__Provided information__:
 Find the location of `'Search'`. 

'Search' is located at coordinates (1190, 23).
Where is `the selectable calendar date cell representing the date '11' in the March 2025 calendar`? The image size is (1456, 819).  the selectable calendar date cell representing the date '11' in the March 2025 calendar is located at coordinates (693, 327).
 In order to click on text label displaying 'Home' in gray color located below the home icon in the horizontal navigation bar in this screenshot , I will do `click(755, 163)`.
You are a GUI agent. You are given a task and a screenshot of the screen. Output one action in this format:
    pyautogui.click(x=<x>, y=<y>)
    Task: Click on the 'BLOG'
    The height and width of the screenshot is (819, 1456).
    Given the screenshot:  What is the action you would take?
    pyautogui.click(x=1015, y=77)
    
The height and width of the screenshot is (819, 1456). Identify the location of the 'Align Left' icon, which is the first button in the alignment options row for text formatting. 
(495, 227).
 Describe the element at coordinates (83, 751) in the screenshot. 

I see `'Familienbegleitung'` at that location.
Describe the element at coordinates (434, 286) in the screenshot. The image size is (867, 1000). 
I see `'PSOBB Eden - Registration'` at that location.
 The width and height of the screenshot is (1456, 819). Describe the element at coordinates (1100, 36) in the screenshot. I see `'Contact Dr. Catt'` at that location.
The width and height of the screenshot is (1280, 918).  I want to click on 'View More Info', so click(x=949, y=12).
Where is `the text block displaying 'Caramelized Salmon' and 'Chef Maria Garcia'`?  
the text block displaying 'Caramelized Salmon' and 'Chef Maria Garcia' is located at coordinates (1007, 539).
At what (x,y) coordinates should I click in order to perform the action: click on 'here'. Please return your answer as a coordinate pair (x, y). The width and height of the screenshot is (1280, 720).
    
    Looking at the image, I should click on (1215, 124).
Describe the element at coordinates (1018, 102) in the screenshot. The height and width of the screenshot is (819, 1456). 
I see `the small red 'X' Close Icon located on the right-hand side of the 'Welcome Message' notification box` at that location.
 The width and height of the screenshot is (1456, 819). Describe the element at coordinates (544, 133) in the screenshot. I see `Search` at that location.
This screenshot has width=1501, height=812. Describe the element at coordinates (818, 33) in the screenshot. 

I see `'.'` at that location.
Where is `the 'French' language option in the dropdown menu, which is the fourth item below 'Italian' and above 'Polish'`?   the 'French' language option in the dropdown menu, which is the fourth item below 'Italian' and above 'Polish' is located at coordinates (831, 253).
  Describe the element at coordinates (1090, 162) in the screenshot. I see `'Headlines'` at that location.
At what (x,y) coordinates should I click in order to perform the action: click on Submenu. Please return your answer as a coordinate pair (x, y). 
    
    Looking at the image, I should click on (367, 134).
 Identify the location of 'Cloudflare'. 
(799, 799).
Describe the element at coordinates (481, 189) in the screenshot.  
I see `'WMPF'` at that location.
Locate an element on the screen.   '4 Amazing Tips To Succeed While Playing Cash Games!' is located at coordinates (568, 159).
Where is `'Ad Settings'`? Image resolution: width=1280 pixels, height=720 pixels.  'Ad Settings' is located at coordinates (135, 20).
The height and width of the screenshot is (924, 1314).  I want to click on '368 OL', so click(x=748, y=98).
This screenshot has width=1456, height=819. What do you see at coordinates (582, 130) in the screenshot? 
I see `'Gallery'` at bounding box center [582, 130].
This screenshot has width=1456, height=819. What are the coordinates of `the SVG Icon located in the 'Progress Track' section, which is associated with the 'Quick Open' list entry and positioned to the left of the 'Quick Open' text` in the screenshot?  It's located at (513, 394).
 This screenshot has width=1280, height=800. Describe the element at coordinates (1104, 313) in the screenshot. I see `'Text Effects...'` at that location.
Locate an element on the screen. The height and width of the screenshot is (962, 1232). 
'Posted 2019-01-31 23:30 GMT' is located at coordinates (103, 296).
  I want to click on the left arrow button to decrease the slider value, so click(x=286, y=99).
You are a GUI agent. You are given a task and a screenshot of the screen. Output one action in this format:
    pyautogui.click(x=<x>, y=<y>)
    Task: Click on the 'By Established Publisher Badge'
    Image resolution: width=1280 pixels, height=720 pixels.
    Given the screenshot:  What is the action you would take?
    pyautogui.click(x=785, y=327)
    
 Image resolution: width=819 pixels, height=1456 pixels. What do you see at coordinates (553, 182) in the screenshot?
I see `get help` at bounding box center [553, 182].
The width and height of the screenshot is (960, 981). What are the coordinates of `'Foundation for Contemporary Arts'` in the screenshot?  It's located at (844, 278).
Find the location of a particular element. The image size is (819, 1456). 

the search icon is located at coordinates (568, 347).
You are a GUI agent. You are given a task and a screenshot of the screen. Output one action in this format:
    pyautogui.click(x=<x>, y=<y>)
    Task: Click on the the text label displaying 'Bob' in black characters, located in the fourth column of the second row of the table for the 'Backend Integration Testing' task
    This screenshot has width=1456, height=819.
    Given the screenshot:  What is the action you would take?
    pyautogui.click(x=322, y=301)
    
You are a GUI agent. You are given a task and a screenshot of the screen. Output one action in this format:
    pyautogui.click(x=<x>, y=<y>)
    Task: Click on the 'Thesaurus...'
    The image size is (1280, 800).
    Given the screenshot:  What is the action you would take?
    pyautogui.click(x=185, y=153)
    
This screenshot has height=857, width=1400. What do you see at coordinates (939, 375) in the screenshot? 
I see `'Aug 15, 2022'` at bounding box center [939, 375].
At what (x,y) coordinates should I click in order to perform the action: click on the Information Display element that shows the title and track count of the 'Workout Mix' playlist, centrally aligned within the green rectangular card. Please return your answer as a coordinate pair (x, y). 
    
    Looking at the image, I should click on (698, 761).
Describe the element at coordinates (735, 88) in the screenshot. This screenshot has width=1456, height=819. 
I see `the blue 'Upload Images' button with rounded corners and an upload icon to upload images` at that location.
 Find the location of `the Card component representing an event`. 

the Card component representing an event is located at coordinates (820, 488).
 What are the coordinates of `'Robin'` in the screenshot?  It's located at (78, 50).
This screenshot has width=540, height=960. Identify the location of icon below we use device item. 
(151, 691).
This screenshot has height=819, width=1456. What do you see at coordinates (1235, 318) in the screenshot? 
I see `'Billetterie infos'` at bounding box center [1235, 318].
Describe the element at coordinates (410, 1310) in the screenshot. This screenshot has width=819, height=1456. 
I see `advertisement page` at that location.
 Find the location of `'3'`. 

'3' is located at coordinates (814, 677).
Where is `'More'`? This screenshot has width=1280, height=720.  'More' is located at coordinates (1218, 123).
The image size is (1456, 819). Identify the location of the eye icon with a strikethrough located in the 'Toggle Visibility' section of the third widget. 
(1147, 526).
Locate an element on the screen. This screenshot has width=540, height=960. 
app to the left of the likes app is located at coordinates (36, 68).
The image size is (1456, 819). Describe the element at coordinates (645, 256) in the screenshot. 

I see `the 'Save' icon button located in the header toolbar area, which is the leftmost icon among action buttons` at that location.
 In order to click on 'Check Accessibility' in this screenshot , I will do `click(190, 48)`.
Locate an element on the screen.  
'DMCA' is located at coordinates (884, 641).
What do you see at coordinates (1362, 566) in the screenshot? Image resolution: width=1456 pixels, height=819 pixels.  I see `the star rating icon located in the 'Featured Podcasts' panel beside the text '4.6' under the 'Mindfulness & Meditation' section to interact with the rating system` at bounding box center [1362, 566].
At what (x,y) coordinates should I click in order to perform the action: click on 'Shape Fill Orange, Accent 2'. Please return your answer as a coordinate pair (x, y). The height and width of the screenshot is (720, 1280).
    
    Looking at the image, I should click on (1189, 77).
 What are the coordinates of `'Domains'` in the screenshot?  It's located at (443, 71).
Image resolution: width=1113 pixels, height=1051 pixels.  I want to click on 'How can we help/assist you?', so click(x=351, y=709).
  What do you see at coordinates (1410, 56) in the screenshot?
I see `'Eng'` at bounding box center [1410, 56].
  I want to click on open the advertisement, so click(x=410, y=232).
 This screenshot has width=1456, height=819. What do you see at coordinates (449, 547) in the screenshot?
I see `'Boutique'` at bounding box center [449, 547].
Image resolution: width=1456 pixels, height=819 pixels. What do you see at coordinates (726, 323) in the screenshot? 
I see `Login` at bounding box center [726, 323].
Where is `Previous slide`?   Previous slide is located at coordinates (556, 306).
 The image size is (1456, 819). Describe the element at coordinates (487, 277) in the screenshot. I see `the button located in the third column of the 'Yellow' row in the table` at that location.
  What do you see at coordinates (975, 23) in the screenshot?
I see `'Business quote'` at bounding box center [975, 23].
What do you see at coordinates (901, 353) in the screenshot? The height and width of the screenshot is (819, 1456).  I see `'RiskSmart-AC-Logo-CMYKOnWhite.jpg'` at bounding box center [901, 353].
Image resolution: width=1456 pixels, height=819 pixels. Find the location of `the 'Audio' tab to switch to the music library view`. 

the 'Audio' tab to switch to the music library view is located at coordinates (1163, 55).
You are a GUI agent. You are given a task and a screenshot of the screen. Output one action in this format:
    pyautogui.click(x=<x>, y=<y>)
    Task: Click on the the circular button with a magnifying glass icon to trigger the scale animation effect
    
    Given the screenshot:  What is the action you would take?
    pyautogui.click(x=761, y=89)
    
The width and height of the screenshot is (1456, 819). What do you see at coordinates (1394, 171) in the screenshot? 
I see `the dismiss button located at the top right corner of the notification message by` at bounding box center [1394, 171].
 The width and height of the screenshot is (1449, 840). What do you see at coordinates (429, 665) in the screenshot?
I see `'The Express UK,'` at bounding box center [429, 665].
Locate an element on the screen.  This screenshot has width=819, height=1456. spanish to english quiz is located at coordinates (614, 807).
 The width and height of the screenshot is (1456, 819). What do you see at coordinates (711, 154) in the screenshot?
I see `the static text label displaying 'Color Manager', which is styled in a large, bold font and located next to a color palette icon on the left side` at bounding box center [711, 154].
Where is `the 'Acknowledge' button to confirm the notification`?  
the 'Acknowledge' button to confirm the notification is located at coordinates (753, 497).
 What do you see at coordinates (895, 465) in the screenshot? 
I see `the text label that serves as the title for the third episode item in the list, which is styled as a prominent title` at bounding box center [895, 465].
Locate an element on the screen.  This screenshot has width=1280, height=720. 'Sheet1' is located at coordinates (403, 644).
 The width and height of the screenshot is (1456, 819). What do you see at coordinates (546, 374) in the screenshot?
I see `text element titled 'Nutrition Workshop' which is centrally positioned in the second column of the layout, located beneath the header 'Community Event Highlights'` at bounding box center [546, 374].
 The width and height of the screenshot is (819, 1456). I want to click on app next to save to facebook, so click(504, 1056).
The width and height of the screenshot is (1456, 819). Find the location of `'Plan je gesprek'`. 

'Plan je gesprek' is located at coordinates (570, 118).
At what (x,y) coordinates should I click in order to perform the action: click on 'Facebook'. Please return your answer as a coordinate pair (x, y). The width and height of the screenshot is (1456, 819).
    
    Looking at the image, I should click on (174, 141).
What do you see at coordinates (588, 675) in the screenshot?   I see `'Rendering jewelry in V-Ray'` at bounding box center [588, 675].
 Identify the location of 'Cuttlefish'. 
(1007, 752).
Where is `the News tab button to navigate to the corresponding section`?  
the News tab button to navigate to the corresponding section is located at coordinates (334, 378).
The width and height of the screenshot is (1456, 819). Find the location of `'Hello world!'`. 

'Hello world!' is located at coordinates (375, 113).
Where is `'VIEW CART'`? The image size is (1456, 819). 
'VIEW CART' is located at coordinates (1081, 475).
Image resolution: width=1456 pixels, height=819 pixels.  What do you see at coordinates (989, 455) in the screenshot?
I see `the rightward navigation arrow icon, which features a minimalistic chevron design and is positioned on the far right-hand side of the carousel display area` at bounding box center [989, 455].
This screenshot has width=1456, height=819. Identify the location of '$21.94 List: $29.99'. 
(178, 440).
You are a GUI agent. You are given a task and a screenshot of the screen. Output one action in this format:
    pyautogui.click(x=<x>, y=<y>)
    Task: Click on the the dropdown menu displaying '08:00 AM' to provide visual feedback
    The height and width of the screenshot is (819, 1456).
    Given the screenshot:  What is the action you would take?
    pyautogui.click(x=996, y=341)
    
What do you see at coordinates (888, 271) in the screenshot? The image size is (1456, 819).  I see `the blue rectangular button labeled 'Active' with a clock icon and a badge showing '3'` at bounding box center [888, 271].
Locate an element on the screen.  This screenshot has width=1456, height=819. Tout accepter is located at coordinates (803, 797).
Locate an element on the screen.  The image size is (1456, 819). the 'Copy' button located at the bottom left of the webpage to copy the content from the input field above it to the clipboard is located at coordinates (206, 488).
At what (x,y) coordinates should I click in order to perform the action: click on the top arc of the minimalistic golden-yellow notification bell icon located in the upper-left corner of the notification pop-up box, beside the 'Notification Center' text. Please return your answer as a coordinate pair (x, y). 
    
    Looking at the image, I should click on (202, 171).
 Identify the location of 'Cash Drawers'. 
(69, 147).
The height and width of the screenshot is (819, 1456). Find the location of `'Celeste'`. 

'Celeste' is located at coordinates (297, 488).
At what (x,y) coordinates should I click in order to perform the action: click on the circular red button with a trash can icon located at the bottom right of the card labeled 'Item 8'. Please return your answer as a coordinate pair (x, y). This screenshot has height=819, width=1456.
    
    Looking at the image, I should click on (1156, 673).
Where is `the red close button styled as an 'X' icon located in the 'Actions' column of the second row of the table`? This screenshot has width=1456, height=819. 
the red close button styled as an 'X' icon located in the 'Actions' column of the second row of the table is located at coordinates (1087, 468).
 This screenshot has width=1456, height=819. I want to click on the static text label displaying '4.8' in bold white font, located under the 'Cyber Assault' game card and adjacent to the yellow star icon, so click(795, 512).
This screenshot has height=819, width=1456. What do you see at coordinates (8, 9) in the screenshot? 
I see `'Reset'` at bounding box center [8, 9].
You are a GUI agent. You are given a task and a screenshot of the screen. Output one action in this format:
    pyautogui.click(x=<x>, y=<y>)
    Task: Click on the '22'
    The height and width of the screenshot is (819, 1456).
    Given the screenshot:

__Required task__: Reproduce the records above without any change, from their start through the line containing "Looking at the image, I should click on (1215, 124).".

__Problem solution__:
 Find the location of `'Search'`. 

'Search' is located at coordinates (1190, 23).
Where is `the selectable calendar date cell representing the date '11' in the March 2025 calendar`? The image size is (1456, 819).  the selectable calendar date cell representing the date '11' in the March 2025 calendar is located at coordinates (693, 327).
 In order to click on text label displaying 'Home' in gray color located below the home icon in the horizontal navigation bar in this screenshot , I will do `click(755, 163)`.
You are a GUI agent. You are given a task and a screenshot of the screen. Output one action in this format:
    pyautogui.click(x=<x>, y=<y>)
    Task: Click on the 'BLOG'
    The height and width of the screenshot is (819, 1456).
    Given the screenshot:  What is the action you would take?
    pyautogui.click(x=1015, y=77)
    
The height and width of the screenshot is (819, 1456). Identify the location of the 'Align Left' icon, which is the first button in the alignment options row for text formatting. 
(495, 227).
 Describe the element at coordinates (83, 751) in the screenshot. 

I see `'Familienbegleitung'` at that location.
Describe the element at coordinates (434, 286) in the screenshot. The image size is (867, 1000). 
I see `'PSOBB Eden - Registration'` at that location.
 The width and height of the screenshot is (1456, 819). Describe the element at coordinates (1100, 36) in the screenshot. I see `'Contact Dr. Catt'` at that location.
The width and height of the screenshot is (1280, 918).  I want to click on 'View More Info', so click(x=949, y=12).
Where is `the text block displaying 'Caramelized Salmon' and 'Chef Maria Garcia'`?  
the text block displaying 'Caramelized Salmon' and 'Chef Maria Garcia' is located at coordinates (1007, 539).
At what (x,y) coordinates should I click in order to perform the action: click on 'here'. Please return your answer as a coordinate pair (x, y). The width and height of the screenshot is (1280, 720).
    
    Looking at the image, I should click on (1215, 124).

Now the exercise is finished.